Новый Мир ( № 3 2006) - Новый Мир Новый Мир
Шрифт:
Интервал:
Закладка:
— Бондаренко бандит, — втолковывал певец. — Он учит в школе сирот, дарит им компьютеры, опекает. Потом посылает убивать. Потом плачет на их похоронах.
— Откуда вы знаете?
— Немец раскопал.
— Нет. Все не так, — возразила Саша. — Он коллекционирует картины. Он… многим помогает.
Она говорила неуверенно, точно с трудом.
— Это вложение денег.
— Это не вложение денег, — занервничала она. — Для него это не вложение денег… Не так все просто…
Саша чувствовала, что ничего не может объяснить этому громоздкому человеку.

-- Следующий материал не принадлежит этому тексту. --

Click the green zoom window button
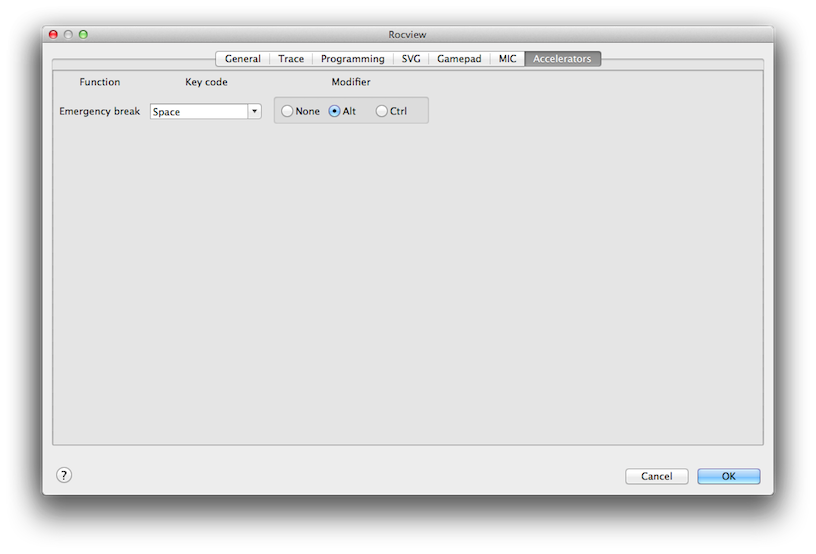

— Хотите посмотреть? То есть… хочешь… Я тоже тогда буду говорить “ты”. Можем прямо сейчас. Тут неподалеку есть место, где можно посмотреть.
Он кивнул и встал. Доехали быстро. “Место” оказалось подвалом музея в самом центре города. Они были напряжены, как грабители. Проникать пришлось через отдельный вход с железной дверью, от которой у Саши были ключи. Внутри оказалось сухо, тихо, пахло водопроводной водой и пылью. Картины стояли вдоль стен по периметру. Саша, включив свет и перебрав полотна, выбрала три и поставила, как коммунистов перед расстрелом.
— Ганшинские, например, — сказала она. — Это “Танцовщицы”.
Он всмотрелся: девочки, неуклюжие маленькие девочки, бледные ростки. В выстуженном танцклассе, синие, как замороженные куры. С огромными коленками, красными локтями, беспомощные. Служительницы Мельпомены, ее рабыни, ее измученные лошадки. Прямая худая спина верховной жрицы, ее уже обглодали до костей.
— Да, — согласился он. — Довольно ужасно. Мне больше нравится эта.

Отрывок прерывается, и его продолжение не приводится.